Still, energy costs are one of the factors the Federal Reserve monitors. The Fed will meet next Tuesday and is expected to raise rates for the fourteenth consecutive time by a quarter percentage point.
Beyond that, how the Fed acts will depend on inflation prospects and its own analysis of the economy.
Typically, oil prices start to retreat by this time in January since there are only about six weeks left to the worst part of the home heating oil season. Other than early December, this winter has been milder in the US than some meteorologists expected. Last Friday, the temperature reached 61 degrees in New York.
While winter in the US has been relatively mild, parts of Europe have faced bitter conditions. This has lead to much higher use of heating oil and natural gas. Last week, fierce winter conditions led Russia to curtail production of oil in its Arctic regions.
But geopolitical uncertainty has shaken up energy markets even more than cold weather in Europe.
Iran, faced with the prospect of economic sanctions for restarting its nuclear program, has warned that the price of oil might rise if the West intervenes. The country's leaders have been vague in explaining how that might happen. Iran exports 2.5 million barrels of oil per day, a significant amount going to Asia.
The other trouble spot is Nigeria which exports about 2.25 million barrels of crude per day, most of it suitable for producing gasoline.
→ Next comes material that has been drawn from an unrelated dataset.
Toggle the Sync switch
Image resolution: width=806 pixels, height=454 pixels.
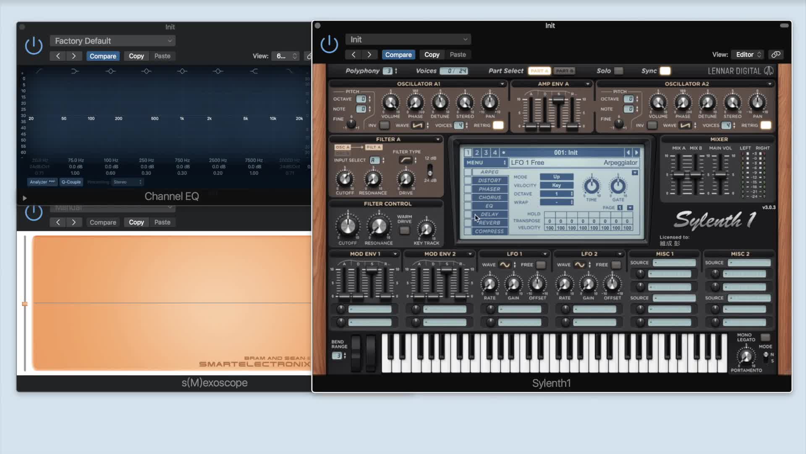click(665, 71)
Tribal frictions have cut production by about 100,000 to 200,000 barrels of oil per day.
"It's not sizable but any amount has gotten people nervous," says John Felmy, chief economist at the American Petroleum Institute in Washington.
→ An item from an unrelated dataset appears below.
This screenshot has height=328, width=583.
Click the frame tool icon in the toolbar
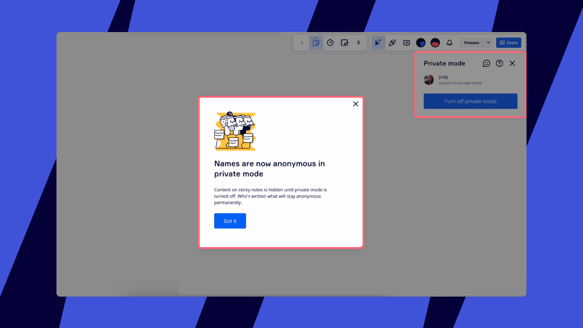pos(344,43)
Sunday, the situation in Nigeria remained murky, at best. Four foreign oil workers have been kidnapped by guerrilla forces demanding the release of some tribal leaders. Nigerian newspapers are warning that there could be more attacks in the Niger Delta but the government says it is negotiating in order to calm the region.
Some analysts say the markets will retreat in the weeks ahead. "Once the market realizes there is no real threat of an immediate conflict, the market will calm down and we will see oil prices back in the $50s or $60s per barrel," says Eugenio Aleman, a senior economist at Wells Fargo Banks in Minneapolis. "This is highly political."
Before the jitters in the market, some analysts thought the price would head lower. OPEC oil ministers are still talking about reducing oil production this spring, to avoid a supply glut. The Energy Information Administration (EIA) is forecasting the average price for oil will be $63.30 this year.
"If there was no anxiety about Iran and Nigeria and other countries, we think prices would be much lower than they are now," says Mark Rodekohr, an EIA analyst.
Even though Mr. Rodekohr says that the price of oil should be going lower during the year, he says he would not be surprised to see the price rise to the $70 range, back where it was soon after hurricane Katrina struck. "The key is how long - will it be a day or two or is there enough anxiety to drive it for a little while longer?"
If the price of oil stays high in the weeks ahead, it will likely be reflected in the price at the pump. So far, gasoline price gains have remained relatively modest given the rise in oil prices. Nationally, gasoline is about $2.30 a gallon, up from $2.09 a gallon only a few months ago.
"Oil prices at this level are not factored into the price of gasoline," says Rodekohr.
For 2006, EIA expects a price range of $2.25 to $2.50 a gallon. "We don't see any reason to think it will go below $2," he says. And, if oil moves above $70 a barrel for a sustained period, he says, prices at the pump will move quite a bit higher-even before the spring driving season begins.